Between the second quarter of 1920 to the third quarter of 1921, wholesale prices fell 44%. Factory employment and industrial production fell 30%. The Fed raised the discount rate from 4% to 7% and then back to 4%. The Harding government did basically nothing in the way of so called Keynesian stimulus. Harding specifically and intentionally did nothing to interfere with falling wages and prices. Further, Federal spending declined from $6.3 billion in 1920 to $5 billion in 1921 and $3.3 billion in 1922. Tax rates, meanwhile, were slashed—for every income group. And over the course of the 1920s, the national debt was reduced by one third. The crisis was over quickly. Thomas Woods has an interesting article and excellent video on this topic.

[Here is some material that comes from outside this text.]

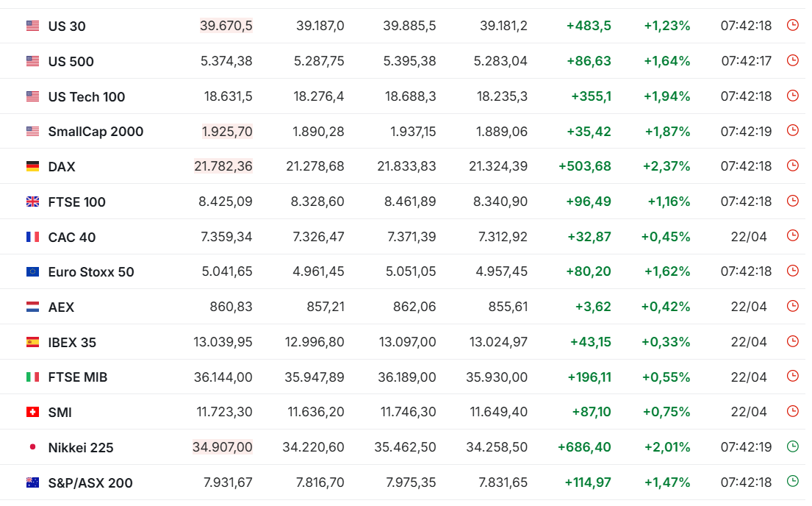Screen dimensions: 812x506
Task: Select the FTSE MIB index name
Action: (78, 377)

The 1920 depression demonstrates that even after a horrible inflationary dislocation caused by the Fed, war and horrible “progressive” wartime economic controls, prices and wages can and do readjust fairly quickly without the need of government interference. And that the natural drop in all prices as the result of the readjustment (”deflation”) is to be applauded, not feared.
October 19th, 2009 at 2:24 pm
Bob Roddis, let me reiterate the suggestion that you take an economics course not in pamphlet form.

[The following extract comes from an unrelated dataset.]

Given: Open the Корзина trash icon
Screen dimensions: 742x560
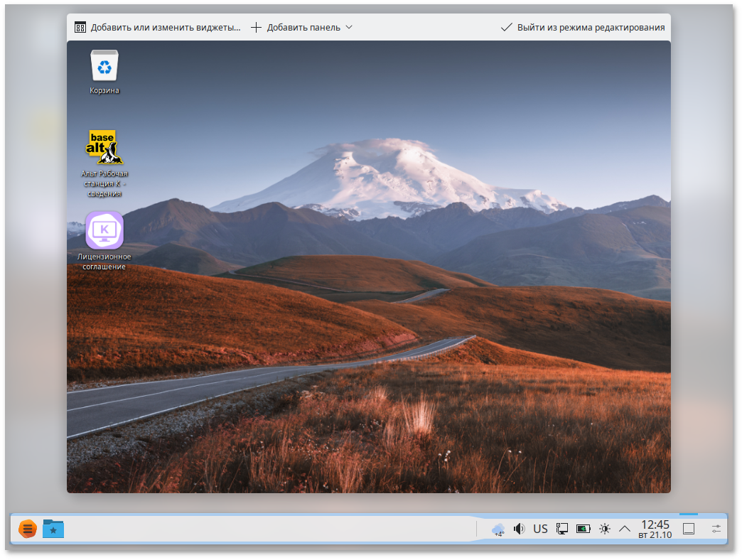Looking at the screenshot, I should [x=104, y=66].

October 19th, 2009 at 2:42 pm
Remind me again of how the ECB’s governance structure works? I know that the Traditional Big Economies got way more seats than the Countries Who Needed the Euro to Really Take Off, but I thought the latter group still at least had a voice in ECB decisions. Is this likely to lead to schism within the bank board and/or tension on the Euro as a common currency?
October 19th, 2009 at 2:50 pm
Mr. Carbone:
Since you have no substantive response (like everyone else on this blog for months on end), I assume that you have no familiarity whatsoever with my position and cannot present even an outline of a critique.

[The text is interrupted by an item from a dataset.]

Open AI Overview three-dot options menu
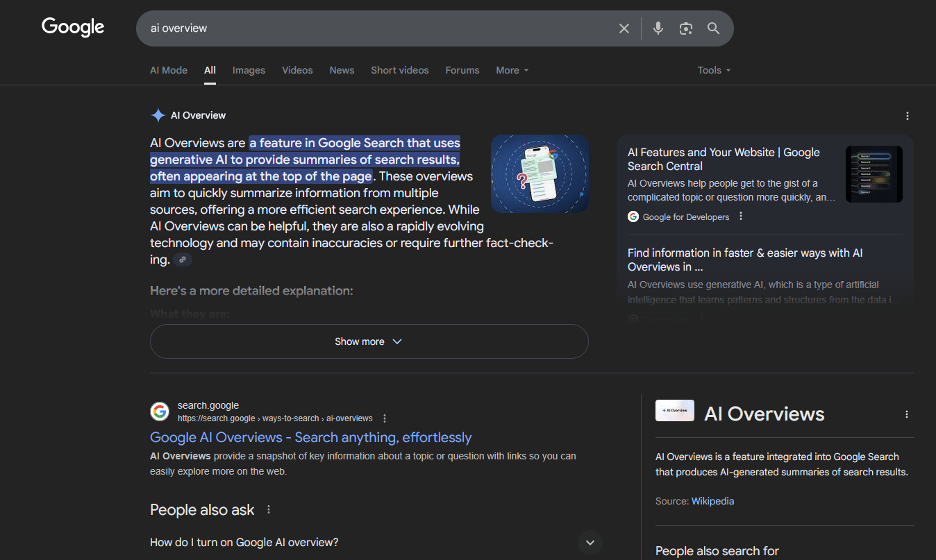The image size is (936, 560). pos(907,116)
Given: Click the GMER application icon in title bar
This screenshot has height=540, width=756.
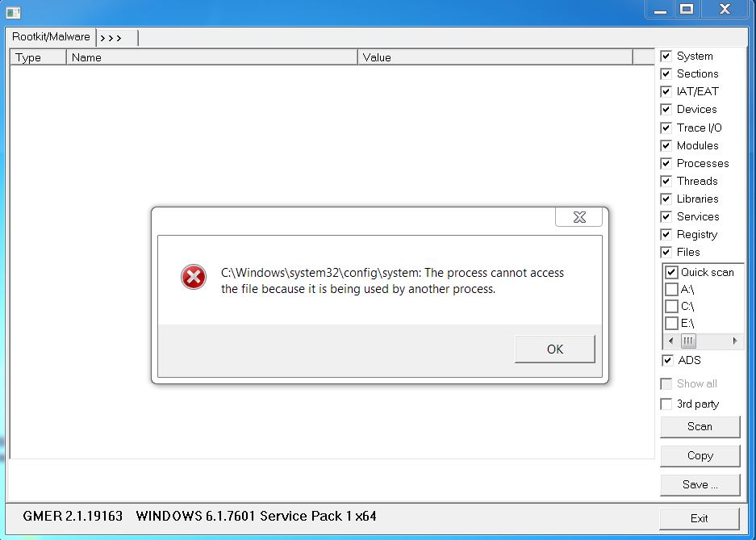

Why not read one of my “pamphlets” and write a critique? De Soto’s book is over 900 pages.
Or try Rothbard, over 1500 pages
Or a short one, Human Action at only 930 pages.
Keysianism had been completely eviscerated before Keynes perpetrated his great hoax in 1936.
It really does not hurt my feelings that you all know nothing about a theory which you are apparently afraid to learn, if only to critique it.
October 19th, 2009 at 2:55 pm
I see that Matt doesn’t subscribe to the Hunter S. Thompson school of nothings-off-the-record. Matt *could*, since his writing – or at least this blog – doesn’t depend on access to officials. Since Matt gave us the gist of Mr. Weber’s thinking, I’ll presume there wasn’t any value to breaking an assumption of confidence.
October 19th, 2009 at 4:28 pm
Bob Roddis:
I have usually found that Austrians are unable to be educated. You, however, may be different, so I will give you a link that you might find interesting:
http://bilbo.economicoutlook.net/blog/?p=5419#more-5419
October 19th, 2009 at 5:07 pm
jimbo:
I submit that you statists have the burden of proof (beyond a reasonable doubt) on all of your propositions since you propose calling in the SWAT team to enforce your theories. I almost always propose sitting back and doing nothing to my fellow humans. I don’t see why I have to justify not whacking my neighbors by calling in the SWAT team.
Your Billy Blog states:
I submit that there is no such “thing” as “aggregate demand” and that as a category, it is essentially worthless. Why don’t you offer a proof that there is such a thing as “aggregate demand” in the first instance? And why anyone should care. What business is it of the government if everyone decides to become a hippie and lay around staring at their toes? I suppose the government’s interest would be that no one would be producing anything that could be seized for perpetual war on third world people, but other than that…..
Second, I submit that Billy Blog’s proposition “budget deficits build productive infrastructure which exerts a positive influence on economic growth” is preposterous. Budget deficits and monetary dilution allow governments to engage in constant warfare. The slaughter of WWI would have been impossible to wage without a central bank and deficits. There probably wouldn’t have been a USSR or WWII or Maoist China (and attendant slaughters of innocents) without WWI. Do your mechanical models of people as molecules take that into account?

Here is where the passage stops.